6.3.3. Evaluation des mérites et des limites de l’approche mythocritique.

L’approche mythocritique initiée par G. Durand présente des mérites et des limites, tant au niveau théorique que pédagogique.

Les mérites de cette approche sont d’abord d’ordre théorique. Cette méthode restitue au texte littéraire sa dimension symbolique et permet une initiation à la pensée symbolique. Initiant l’élève à une prise en compte des origines culturelles de l’œuvre littéraire sous la forme des mythes, elle lui permet d’établir des rapports entre la littérature produite dans un temps et les mythes qui l’ont précédée. Elle se fonde aussi sur le réseau méthodologique existant entre des approches diverses, elle s’appuie sur une textuelle prolixe, voire jubilatoire. Cette méthode ouvre incontestablement de nouvelles perspectives et de nouveaux horizons à l’acte de lecture.

Ses mérites sont aussi d’ordre pédagogique. S’appuyant sur une saisie rigoureuse des indices et sur une description systématique de leurs relations, ce modèle de lecture permet de rendre compte du texte et de ses structures spécifiques. Un tel modèle, dans sa rigueur méthodologique, évite ainsi un certain nombre de dérives interprétatives ou d’amalgames rapides. L’élève, conduit à devoir mener des recherches dans le cadre de cette méthode de lecture, développe ses connaissances en matière de mythes et ses propres capacités d’autonomie. La méthode, relativement complexe, a par ailleurs pour effet de conduire l’élève à développer sa maîtrise de la complexité.

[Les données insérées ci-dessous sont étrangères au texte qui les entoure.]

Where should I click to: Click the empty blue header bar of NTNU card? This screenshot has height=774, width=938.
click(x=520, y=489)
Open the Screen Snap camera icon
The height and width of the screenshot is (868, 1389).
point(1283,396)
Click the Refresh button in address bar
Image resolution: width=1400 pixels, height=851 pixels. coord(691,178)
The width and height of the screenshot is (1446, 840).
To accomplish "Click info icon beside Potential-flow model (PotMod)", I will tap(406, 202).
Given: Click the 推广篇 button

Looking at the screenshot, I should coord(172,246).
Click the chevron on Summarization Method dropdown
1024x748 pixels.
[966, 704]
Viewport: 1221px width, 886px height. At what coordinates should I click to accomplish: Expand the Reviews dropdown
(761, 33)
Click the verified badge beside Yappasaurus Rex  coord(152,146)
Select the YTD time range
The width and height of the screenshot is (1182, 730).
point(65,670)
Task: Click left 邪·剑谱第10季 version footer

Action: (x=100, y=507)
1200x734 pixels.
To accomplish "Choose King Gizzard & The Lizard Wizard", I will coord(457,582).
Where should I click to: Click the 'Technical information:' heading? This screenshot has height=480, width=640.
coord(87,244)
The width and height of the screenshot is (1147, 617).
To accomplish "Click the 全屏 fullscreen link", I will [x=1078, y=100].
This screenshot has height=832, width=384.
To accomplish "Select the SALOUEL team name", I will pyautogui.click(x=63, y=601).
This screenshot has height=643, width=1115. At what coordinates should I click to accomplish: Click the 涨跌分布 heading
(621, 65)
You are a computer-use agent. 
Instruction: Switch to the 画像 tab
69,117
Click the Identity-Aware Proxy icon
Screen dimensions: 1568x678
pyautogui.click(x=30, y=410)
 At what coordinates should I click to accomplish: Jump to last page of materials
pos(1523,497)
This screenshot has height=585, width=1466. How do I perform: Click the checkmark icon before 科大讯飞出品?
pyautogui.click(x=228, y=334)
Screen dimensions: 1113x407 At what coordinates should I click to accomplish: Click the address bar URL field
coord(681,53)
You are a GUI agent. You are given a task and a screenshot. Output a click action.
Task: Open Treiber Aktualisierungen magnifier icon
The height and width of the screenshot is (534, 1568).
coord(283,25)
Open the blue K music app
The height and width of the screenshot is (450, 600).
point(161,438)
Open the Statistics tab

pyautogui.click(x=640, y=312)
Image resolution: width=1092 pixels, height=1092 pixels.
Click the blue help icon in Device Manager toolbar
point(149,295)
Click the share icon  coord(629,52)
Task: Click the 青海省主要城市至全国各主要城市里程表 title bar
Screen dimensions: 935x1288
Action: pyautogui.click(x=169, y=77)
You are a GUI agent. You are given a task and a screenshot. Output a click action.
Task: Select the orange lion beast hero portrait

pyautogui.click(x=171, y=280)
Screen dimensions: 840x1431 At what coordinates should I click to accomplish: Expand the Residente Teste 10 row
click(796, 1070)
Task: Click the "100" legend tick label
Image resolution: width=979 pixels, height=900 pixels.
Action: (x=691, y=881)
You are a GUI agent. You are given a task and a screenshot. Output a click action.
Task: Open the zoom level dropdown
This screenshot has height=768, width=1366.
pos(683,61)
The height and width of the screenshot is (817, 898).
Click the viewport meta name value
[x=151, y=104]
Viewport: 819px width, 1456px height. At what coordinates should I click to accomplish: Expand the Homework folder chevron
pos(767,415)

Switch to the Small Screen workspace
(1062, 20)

Cette approche présente, à côté de ces qualités, l’envers de ces qualités.

Sur le plan théorique, une telle méthode, qui s’appuie sur l’imaginaire, s’applique à un domaine difficile à cerner et paraît, de ce fait, fondée sur une assise pour le moins mouvante. Sa tendance à ne pas prendre en compte les caractères formels du texte et le fait, en particulier qu’il soit acte d’écriture, l’amène, notamment dans sa phase interprétative, à s’éloigner du texte et à lui substituer des schèmes préétablis qui sont ceux du mythe. L’ampleur, ou la subtilité, des rapprochements peut paraître, à certains, hardie, voire hasardeuse. L’approche mythocritique peut développer des aspects ésotériques au détriment de la rationalité attendue. Dans le cadre d’une telle méthode, le texte apparaît surtout comme objet de transmission culturelle plutôt que comme objet esthétique. Le rapport qui y est établi entre mythe et culture n’est pas suffisamment clarifié. La mythocritique de G. Durand a tendu jusqu’ici à valoriser les mythes d’autres cultures au détriment des mythes du judeo-christianisme 2 78 et tend à développer un synchronisme intemporel qui est aussi syncrétisme culturel.

Sur le plan pédagogique, la mythocritique présente aussi des limites. Méthode relativement complexe dont la terminologie peut poser problème à certains élèves, la mythocritique suppose des pré-requis mythologiques importants. La connaissance des mythes antiques en particulier peut apparaître à certains comme relevant d’une culture passéiste. Les commentaires acquis par l’approche mythocritique peuvent être jugés insatisfaisants aux yeux de certains élèves ou étudiants dans la mesure où ceux-ci n’y retrouvent pas les caractéristiques habituelles du commentaire de texte. Que dire dans ces conditions de l’accueil que leur réserveraient, un jour d’examen, des enseignants rétifs aux méthodologies qui, maladroitement utilisées par les élèves, pourraient paraître s’éloigner du texte ? Cette démarche peut avoir enfin pour effet non désiré de développer chez certains élèves, dont la rationalité n’est pas encore tout à fait assurée, la conviction que l’on est en droit de pratiquer l’amalgame.

Notes
2.

78 Voir à ce sujet, le chapitre intitulé « le symbole et le mythe » dans Figures mythiques et visages de l’œuvre, où G. Durand reconnaît lui-même une telle valorisation : « Certes ce sont les polythéismes « païens » qui illustrent le plus franchement ma thèse » (P.26).